# Importing and inspecting data
v.ekc

Here is a basic flow of how you want to tend to your data:

1. Confirm it loaded correctly

2. Inspect its shape and dimensions

3. Identify the data types, making sure the data types loaded as expected

   - determine the categorical features
   - did your numerical features load as float/integers?

5. Identify missing values

6. Filter for meaningful subsets

7. Summarize patterns

In [None]:
import numpy as np
import pandas as pd

## 1. Import data

You can read in from:
- local file in your working directory
- online file

One cool thing is that when you load excel files, you can specify what sheet you want to load!

### 1a: Example loading local .csv file

In [None]:
# To use one of the columns as your row index
df = pd.read_csv('earthquakes.csv',index_col='code')
df.head(2)

### 1b: Example: replace default index values with a column name
You can also choose a column to be the row index names with `index_col`!

In [None]:
# read in an excel file
#  set the sheet name
#  set the row index

df = pd.read_excel('https://github.com/bethanyj0/data271_sp24/blob/main/demos/earthquakes.xlsx?raw=True',sheet_name = 'earthquakes',index_col='code')
df.head(2)

In [None]:
df.index.name

### 1c.
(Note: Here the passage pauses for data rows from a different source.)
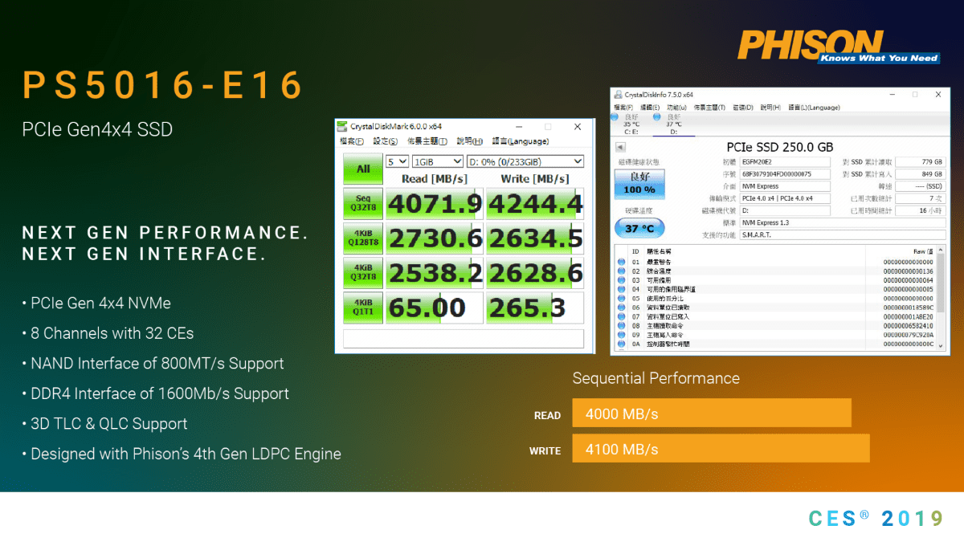
Task: Click the status orb for attribute 05
Action: tap(621, 298)
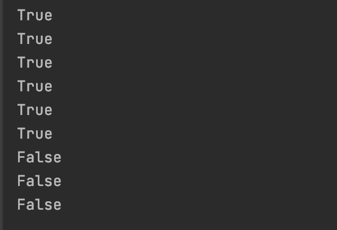Place caret before T of first True
The width and height of the screenshot is (337, 230).
click(x=17, y=15)
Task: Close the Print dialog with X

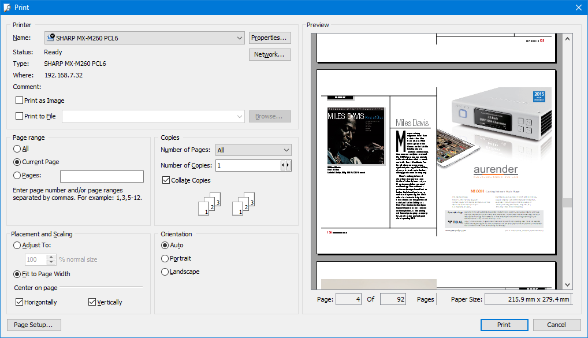Action: pyautogui.click(x=579, y=8)
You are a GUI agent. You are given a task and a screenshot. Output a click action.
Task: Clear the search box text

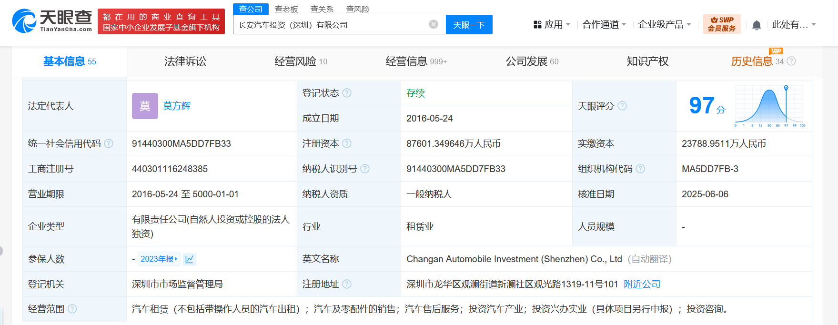(433, 24)
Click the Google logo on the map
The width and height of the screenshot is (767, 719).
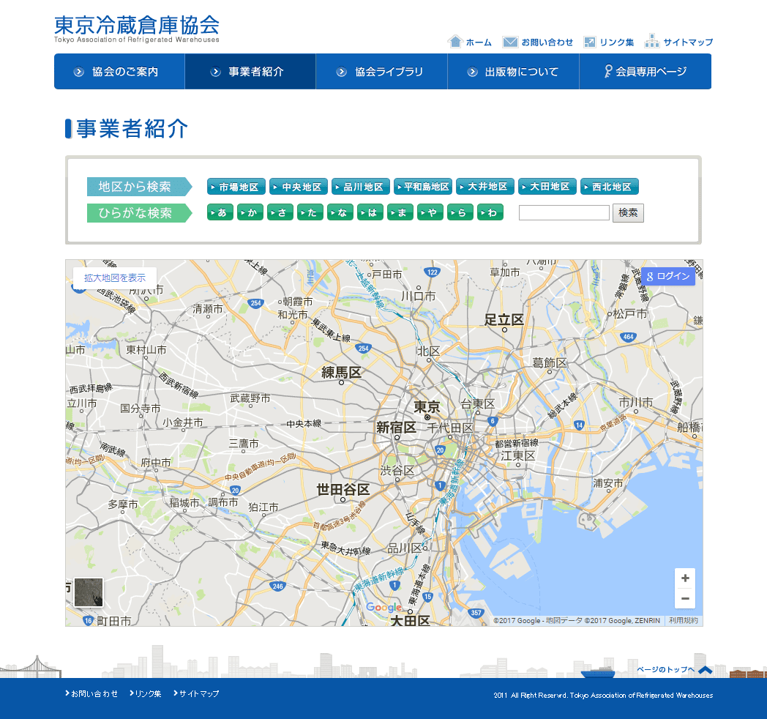[x=386, y=607]
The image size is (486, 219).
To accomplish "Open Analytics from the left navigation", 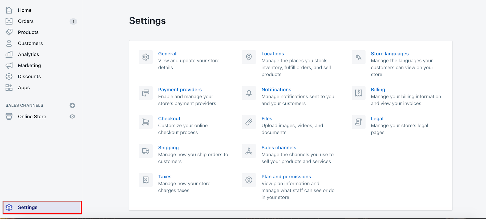I will (29, 54).
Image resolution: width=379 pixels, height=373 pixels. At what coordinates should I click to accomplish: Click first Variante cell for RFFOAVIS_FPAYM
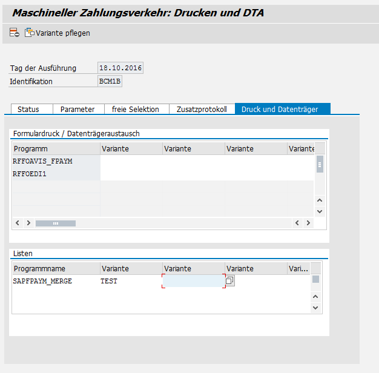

Example: Reset the index: `df.reset_index(inplace=True/False)`

If you include `inplace=True`, this will revert the original DataFrame

In [None]:
#df.reset_index().head(2)

df.reset_index(inplace=True)
df.head(2)

## 2. Initial Inspection of the Data

Here is your checklist to inspect the data:

| Code | Purpose |
|------|----------|
| `df.empty()` | Returns `False` if it is non-empty |
| `df.head()` | Displays the first 5 rows of the DataFrame |
| `df.tail()` | Displays the last 5 rows of the DataFrame |
| `df.shape` | Returns the number of rows and columns `(rows, columns)` |
| `df.info()` | Shows column names, data types, and non-null counts |
| `df.columns` | Lists the column names |
| `df.dtypes` | Shows the data type of each column |
| `df.describe()` | Displays summary statistics for numeric columns |


### 2a. Example: how to use the methods to inspect the data

In [None]:
# Is the data frame empty? Did import fail?
df.empty

In [None]:
# display the top few rows
df.head(3)

In [None]:
# inspecting the last three rows
df.tail(3)

In [None]:
# info() gives more information, including the number of non-nulls
df.info()

### Checkin: are there any columns with missing values?

#### Answer

In [None]:
len(df)

It looks like the dataset has 9,332 observations. Looking at the Non-Null Count column, we see that the following features have less than 9,332 non-nulls:
- `aleart`
- `cdi`
- `dmin`
- `felt`
- `gap`
- `mag`
- `magType`
- `mmi`
- `nst`
- `tz`

In [None]:
# summary statistics for the numeric features
df.describe()

## 3. Understanding the variables/features: numeric versus caterogical

We know which features are quantities and which are category from step 2 when when run:
- `df.info()`
- `df.describe()`

Next, we can further explore the numeric and categorical data.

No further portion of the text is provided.